About this task - Wherever "will" occurs in the entries, copy the line that holds it.

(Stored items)
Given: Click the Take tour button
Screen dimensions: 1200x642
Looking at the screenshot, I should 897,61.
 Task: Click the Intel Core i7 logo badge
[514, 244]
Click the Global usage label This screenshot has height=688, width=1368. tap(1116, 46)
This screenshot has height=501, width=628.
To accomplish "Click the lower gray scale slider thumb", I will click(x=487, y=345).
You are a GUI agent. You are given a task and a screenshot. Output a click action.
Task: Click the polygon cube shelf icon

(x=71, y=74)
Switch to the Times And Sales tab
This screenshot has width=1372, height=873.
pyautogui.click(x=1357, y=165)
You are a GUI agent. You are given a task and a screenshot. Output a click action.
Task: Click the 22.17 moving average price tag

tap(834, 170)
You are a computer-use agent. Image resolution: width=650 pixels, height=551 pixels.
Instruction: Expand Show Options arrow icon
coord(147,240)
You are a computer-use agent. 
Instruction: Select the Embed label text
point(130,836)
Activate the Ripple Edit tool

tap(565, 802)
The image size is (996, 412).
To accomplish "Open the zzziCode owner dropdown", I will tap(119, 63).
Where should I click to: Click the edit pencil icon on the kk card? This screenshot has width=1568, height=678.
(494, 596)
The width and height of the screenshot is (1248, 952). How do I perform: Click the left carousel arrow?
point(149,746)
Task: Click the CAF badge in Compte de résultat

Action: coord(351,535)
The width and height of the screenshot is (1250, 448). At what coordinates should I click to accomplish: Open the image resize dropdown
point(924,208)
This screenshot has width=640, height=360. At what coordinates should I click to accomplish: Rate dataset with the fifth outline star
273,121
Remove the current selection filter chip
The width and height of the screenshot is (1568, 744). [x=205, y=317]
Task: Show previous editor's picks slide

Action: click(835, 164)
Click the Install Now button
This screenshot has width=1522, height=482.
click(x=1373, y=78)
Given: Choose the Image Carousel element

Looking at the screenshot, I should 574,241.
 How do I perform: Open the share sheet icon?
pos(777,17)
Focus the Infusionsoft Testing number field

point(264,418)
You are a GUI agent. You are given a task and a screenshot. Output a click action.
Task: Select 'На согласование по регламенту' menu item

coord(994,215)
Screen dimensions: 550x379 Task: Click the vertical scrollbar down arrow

Final answer -
To accomplish "Click the lower gray scale slider thumb", I will click(x=487, y=345).
To accomplish "Open the zzziCode owner dropdown", I will tap(119, 63).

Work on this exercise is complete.